Bancheri e Spinello

Delia, 8 agosto 2018

Il sindaco di Delia Gianfilippo Bancheri ha sottoscritto oggi la Carta dei diritti delle persone con sclerosi multipla (SM), in occasione del 50° dell’AISM.

<<Ho firmato la Carta – ha detto Gianfilippo Bancheri – senza esitare, per sostenere i diritti delle persone con sclerosi multiplipla. Il diritto alla salute, il diritto alla ricerca, all’autodeterminazione, all’inclusione, al lavoro, il diritto all’informazione e alla partecipazione attiva. Personalmente l’ho sentito come un atto di forte responsabilità. Non come enunciazione soltanto di principi e valori ma l’affermazione concreta di un impegno per riconoscerli e tutelarli a fianco dell’Associazione Sclerosi Multipla.

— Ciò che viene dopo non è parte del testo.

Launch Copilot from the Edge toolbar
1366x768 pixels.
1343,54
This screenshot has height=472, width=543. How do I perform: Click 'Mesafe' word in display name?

Perchè si passi dalla malattia ad una condizione di vita centrata sulle persone con SM e perché chi vive questa condizione possa essere protagonista attivo nella società>>.

La firma è stata apposta alla presenza del referente della sezione provinciale dell’AISM di Caltanissetta, Steven Spinello che ha detto: <<tutti insieme collaboriamo per un obiettivo comune, quello di lottare per “un mondo libero dalla sclerosi multipla”. Oggi, con la sottoscrizione della Carta, abbiamo rafforzato la collaborazione tra l’Amministrazione e l’Aism, in occasione del suo 50°>>.

La sclerosi multipla è una malattia cronica grave, progressiva, invalidante, imprevedibile, complessa, che colpisce il sistema centrale, <<per fronteggiarla – ha detto Steven Spinello – è necessario che ci sia la piena responsabilizzazione e il coinvolgimento delle persone con SM e di chi convive con essa. La Carta – ha aggiunto – serve a dare le linee per attuare programmi e iniziative e dare così concretezza alla lotta quotidiana per migliorare la qualità della loro vita>>.

In Italia c’è una nuova diagnosi di sclerosi multipla ogni tre ore. Sono 3.400 i nuovi casi all’anno. In Italia le persone con SM sono 114 mila. La malattia colpisce di più le donne che gli uomini con un rapporto di 2:1. Il costo sociale è stato calcolato in 5 miliardi all’anno. In Sicilia la media regionale è di 100 malati ogni 100 mila abitanti.

L’AISM e la sua Fondazione contano 100 sezioni sul territorio nazionale, 6 servizi di riabilitazione e 3 centri socio assistenziali.